EXERCISE BRIEF
The pictures in the data below are to be omitted; all else must be duplicated exactly.

Stored data
*** Begin section ***

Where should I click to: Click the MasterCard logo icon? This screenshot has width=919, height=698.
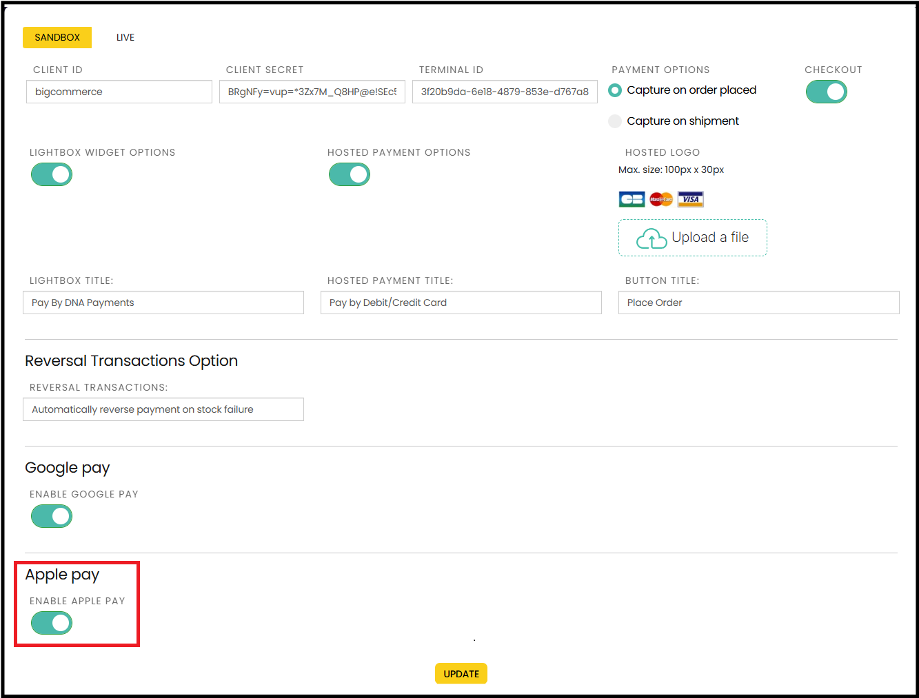tap(660, 200)
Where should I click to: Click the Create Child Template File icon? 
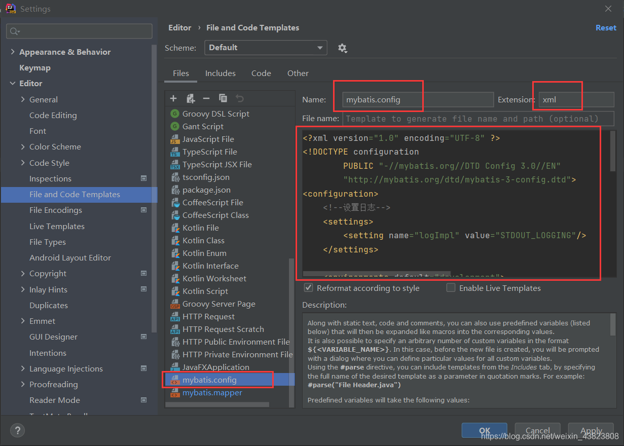tap(190, 98)
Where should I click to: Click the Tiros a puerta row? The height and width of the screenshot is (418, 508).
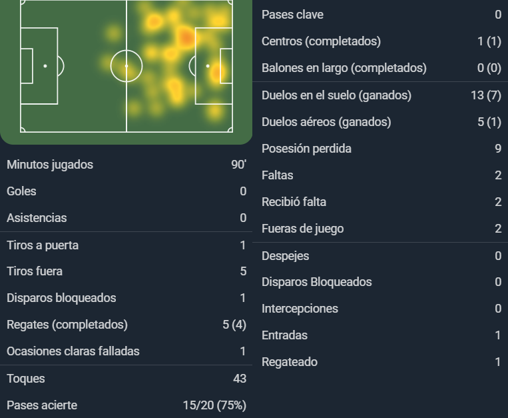[x=127, y=245]
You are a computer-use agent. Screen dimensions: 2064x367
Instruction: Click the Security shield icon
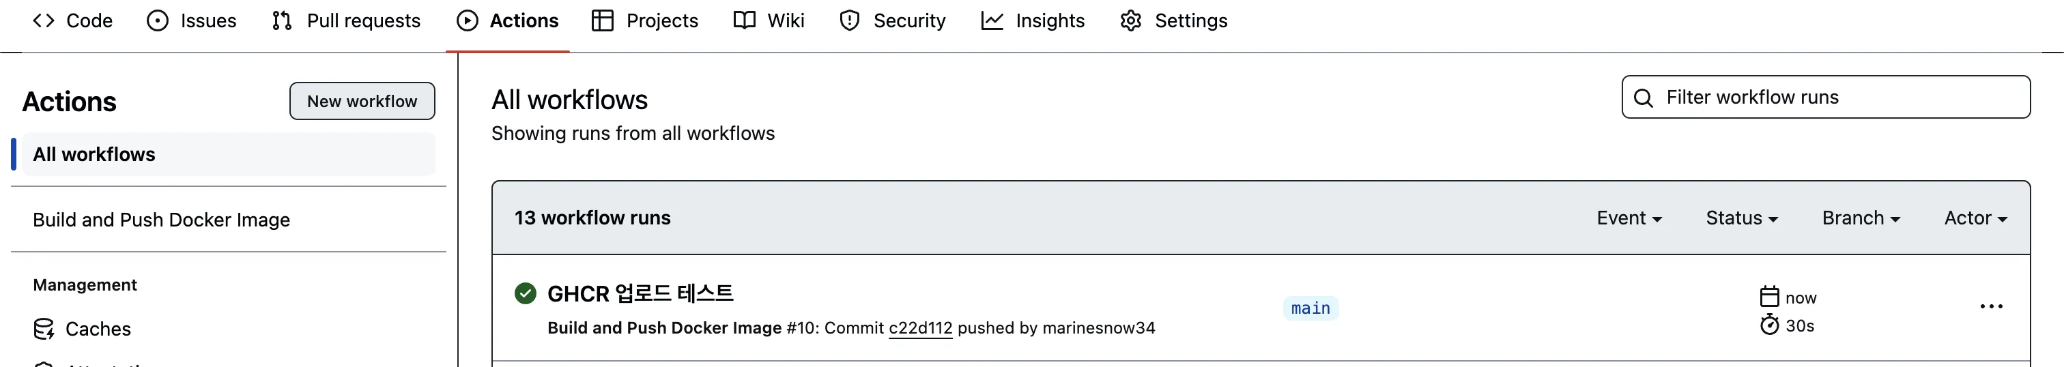tap(849, 21)
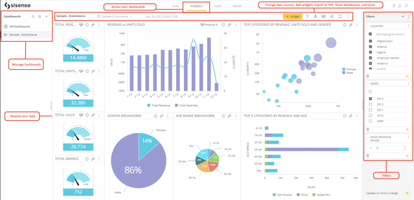Click the Country filter search field

click(x=391, y=34)
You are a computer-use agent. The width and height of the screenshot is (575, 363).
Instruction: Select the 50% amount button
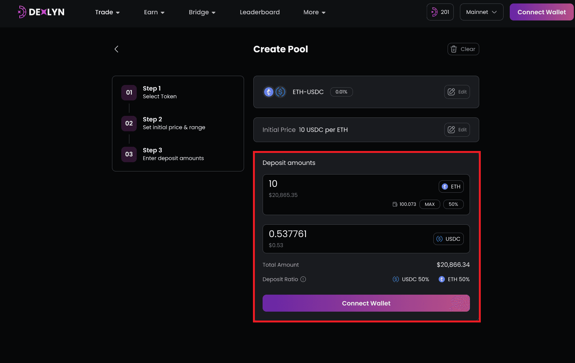click(x=453, y=204)
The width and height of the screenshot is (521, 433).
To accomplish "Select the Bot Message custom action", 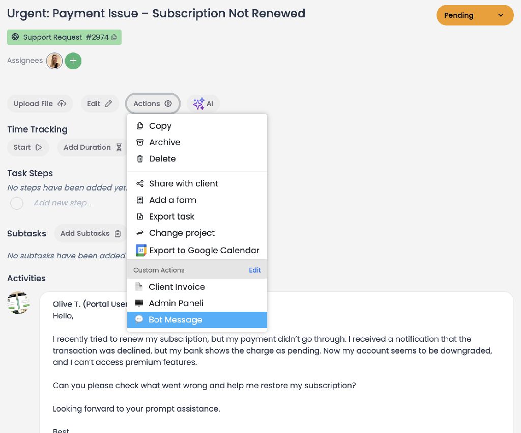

*** End section ***

EXERCISE RESPONSE
Where should I click to: Click the MasterCard logo icon? This screenshot has width=919, height=698.
tap(660, 200)
Where should I click to: Click the Create Child Template File icon? 
tap(190, 98)
Where should I click to: Click the Tiros a puerta row? The height and width of the screenshot is (418, 508).
[x=127, y=245]
You are a computer-use agent. Screen dimensions: 2064x367
Instruction: Click the Security shield icon
tap(849, 21)
Click the Country filter search field

click(x=391, y=34)
You are a computer-use agent. The width and height of the screenshot is (575, 363).
Instruction: Select the 50% amount button
click(x=453, y=204)
The width and height of the screenshot is (521, 433).
To accomplish "Select the Bot Message custom action", 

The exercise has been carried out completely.